5. New Form of Revolving Note. Exhibit A to the Credit Agreement is amended to read as set forth in Exhibit A hereto, which Exhibit A is made a part of the Credit Agreement as Exhibit A.
6. New Schedules. Schedules 5.1, 5.2 and 5.11 of the Credit Agreement are amended to read as set forth on Exhibit B hereto.
7. No Other Changes. Except as explicitly amended by this Amendment, all of the terms and conditions of the Credit Agreement shall remain in full force and effect and shall apply to any advance or letter of credit thereunder.

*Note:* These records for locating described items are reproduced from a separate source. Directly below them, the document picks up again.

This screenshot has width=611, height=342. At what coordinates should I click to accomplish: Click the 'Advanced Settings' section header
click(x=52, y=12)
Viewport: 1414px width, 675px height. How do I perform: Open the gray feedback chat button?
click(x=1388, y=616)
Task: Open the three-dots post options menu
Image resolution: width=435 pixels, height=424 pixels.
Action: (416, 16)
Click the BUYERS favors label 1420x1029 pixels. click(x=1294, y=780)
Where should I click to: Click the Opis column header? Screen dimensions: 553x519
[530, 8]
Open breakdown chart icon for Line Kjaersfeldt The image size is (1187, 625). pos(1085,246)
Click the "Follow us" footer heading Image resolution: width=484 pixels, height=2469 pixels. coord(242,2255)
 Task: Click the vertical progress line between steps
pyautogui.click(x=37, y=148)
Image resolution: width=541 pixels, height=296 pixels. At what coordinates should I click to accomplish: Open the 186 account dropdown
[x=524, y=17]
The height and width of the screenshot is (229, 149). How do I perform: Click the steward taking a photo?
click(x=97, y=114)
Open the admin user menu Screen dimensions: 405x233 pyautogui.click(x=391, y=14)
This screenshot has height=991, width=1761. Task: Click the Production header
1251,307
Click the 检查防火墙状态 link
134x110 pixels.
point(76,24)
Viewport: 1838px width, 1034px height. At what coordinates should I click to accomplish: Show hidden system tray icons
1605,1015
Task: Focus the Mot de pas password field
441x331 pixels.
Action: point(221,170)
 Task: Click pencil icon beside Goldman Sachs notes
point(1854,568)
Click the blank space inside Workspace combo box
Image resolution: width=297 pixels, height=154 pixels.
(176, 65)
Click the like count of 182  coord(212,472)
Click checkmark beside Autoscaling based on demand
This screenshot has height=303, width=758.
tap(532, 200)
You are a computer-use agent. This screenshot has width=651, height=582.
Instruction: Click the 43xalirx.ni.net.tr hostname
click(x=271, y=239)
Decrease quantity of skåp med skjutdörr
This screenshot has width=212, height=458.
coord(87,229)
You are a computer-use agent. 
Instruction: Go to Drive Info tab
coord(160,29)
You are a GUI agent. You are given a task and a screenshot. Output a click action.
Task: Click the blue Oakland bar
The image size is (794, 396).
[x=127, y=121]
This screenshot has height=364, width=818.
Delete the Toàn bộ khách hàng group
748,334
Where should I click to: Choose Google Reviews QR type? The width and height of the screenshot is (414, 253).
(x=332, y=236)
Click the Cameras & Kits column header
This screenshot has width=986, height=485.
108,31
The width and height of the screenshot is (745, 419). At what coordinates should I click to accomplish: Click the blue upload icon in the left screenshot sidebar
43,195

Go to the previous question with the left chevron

8. Waiver of Defaults. The Borrower is in default of the following provisions of the Credit Agreement as they existed prior to the date of this Agreement (collectively, the “Existing Financial Covenant Defaults”):
Section/Covenant | Periods in Default | |
Section 6.2(c) Minimum Earnings Before Taxes | October 2004 and November 2004 |
In addition, the Borrower has advised the Lender that it has paid a management fee of $37,500 to Spell Capital Partners, LLC (“Spell”) in the calendar quarter ending on December 31, 2004. Under Section 2 of the Subordination Agreement dated as of September 27, 2004 by and among the Bank, the Borrower, Medallion Capital, Inc. (“Medallion”) and Spell, the Borrower agreed to not pay Spell a management fee in excess of $31,250 in any calendar quarter. Under Section 7.1(i) of the Credit Agreement, it is an Event of Default if there is a default under any material contract of the Borrower (a contract being deemed “material” if it exceeds $50,000 of amounts remaining unpaid by the Borrower) (collectively with the Existing Financial Covenant Defaults, the “Existing Defaults”).
Upon the terms and subject to the conditions set forth in this Amendment, the Lender hereby waives the Existing Defaults. This waiver shall be effective only in this specific instance and for the specific purpose for which it is given, and this waiver shall not entitle the Borrower to any other or further waiver in any similar or other circumstances.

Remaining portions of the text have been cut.